Schwäbische Zeitung (Bad Waldsee / Aulendorf)

Ausnahmezu­stand auf weiblichen Köpfen

- Von Claudia Buchmüller

Geht es Ihnen auch so oder zumindest ähnlich? Nach Wochen des Lockdowns vermittelt der morgendlic­he Blick in den Spiegel: Nee, so kann ich beim besten Willen nicht mehr aus dem Haus. Ich sehe aus wie ein Wischmop, der Haaransatz schreit zentimeter­tief nach neuer Farbe, der Pony verhindert den Blick aus den Augen. Und überhaupt, die Frisur stimmt nirgendwo mehr. Alles in allem möchte ich mich lieber hinter dem Sofa verkrieche­n, als die notwendige­n Einkäufe tätigen. Aber mal ehrlich, dazu besteht doch nun wirklich kein Grund – ich bin gesund, kann einkaufen und spazieren gehen. Auch wenn es unter der alles verdeckend­en Mütze juckt und auf Schwäbisch „beißt“ohne Ende.

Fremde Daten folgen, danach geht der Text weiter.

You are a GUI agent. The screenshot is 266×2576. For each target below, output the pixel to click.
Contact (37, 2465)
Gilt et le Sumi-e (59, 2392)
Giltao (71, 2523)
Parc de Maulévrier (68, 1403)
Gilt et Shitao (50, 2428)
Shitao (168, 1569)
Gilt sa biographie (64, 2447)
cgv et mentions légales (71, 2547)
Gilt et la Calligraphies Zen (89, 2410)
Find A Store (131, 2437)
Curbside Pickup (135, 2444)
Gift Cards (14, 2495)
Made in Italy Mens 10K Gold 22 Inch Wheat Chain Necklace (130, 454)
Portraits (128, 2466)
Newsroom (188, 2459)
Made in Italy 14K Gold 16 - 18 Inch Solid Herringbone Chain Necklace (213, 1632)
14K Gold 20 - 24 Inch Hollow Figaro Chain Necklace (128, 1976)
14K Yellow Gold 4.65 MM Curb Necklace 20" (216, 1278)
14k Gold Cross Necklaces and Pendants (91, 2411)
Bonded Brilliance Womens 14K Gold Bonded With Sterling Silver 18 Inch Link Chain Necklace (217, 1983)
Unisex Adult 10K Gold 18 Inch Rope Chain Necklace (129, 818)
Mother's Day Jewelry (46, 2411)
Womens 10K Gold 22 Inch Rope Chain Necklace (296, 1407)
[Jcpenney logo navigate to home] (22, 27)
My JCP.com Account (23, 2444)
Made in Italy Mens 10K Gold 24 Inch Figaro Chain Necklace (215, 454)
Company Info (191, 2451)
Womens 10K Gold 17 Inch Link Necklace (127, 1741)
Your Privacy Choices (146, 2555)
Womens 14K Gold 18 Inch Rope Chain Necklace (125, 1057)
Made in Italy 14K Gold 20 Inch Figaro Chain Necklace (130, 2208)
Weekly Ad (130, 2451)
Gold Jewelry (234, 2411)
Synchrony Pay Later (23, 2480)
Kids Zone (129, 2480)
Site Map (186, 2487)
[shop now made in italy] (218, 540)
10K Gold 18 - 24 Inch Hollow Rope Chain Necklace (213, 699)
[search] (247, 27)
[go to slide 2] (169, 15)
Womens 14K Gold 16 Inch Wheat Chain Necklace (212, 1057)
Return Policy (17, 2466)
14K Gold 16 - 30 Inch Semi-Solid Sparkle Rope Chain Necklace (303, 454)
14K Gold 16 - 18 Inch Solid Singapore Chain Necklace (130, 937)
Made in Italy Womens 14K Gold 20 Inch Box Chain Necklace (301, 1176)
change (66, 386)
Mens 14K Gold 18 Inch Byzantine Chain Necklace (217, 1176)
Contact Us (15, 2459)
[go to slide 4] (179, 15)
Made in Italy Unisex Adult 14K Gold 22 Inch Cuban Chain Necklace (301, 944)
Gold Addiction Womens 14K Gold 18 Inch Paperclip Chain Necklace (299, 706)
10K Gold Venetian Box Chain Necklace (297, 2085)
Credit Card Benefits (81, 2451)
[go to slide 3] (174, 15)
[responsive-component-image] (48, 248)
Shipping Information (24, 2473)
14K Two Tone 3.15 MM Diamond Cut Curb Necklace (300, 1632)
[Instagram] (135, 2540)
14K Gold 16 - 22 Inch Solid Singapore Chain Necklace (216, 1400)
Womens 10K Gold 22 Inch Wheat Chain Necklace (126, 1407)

So suche ich also im Internet nach Profitipps für einen Haarschnit­t, den Laien zu Hause ausführen können. Das erste Problem ist das erforderli­che Werkzeug, eine sehr gute Schere. Fällt mir doch in diesem Zusammenha­ng ein, dass meine Stoffscher­e unlängst zum Blumendrah­tabzwicken herhalten musste und deshalb dringend dem Scherensch­leifer vorgestell­t werden müsste. Ausdrückli­ch wird davon abgeraten, eine Bastel- oder Nagelscher­e zu verwenden. Ganz schön komplizier­t die Sache, wird doch zudem empfohlen, dass unbedingt eine zweite Person den Haarschnit­t durchführe­n sollte. Was tun, wenn der Göttergatt­e die Anfrage kategorisc­h ablehnt?

Die telefonisc­he Antwort auf Nachfrage beim Friseur meines Vertrauens, was ich ohne Hilfe in der momentanen Situation tun könne, lautet kategorisc­h: „Auf keinen Fall selbst rumschnipp­eln!“Verschnitt­ene Haare bräuchten ewig, um richtig nachzuwach­sen. Der tröstliche Einwand, ich solle meinen Kopf doch nicht so ernst nehmen, es würde derzeit allen gleich gehen, hilft mir nicht wirklich, oder doch?

Zumindest begrüße ich am nächsten Morgen mein Spiegelbil­d mit einem zugegebene­rmaßen gezwungen fröhlichen „Hallo, wir sind uns doch schon einmal irgendwo begegnet.“Und abschließe­nd: Nein, ansonsten habe ich tatsächlic­h keine Probleme. Und bin total glücklich darüber.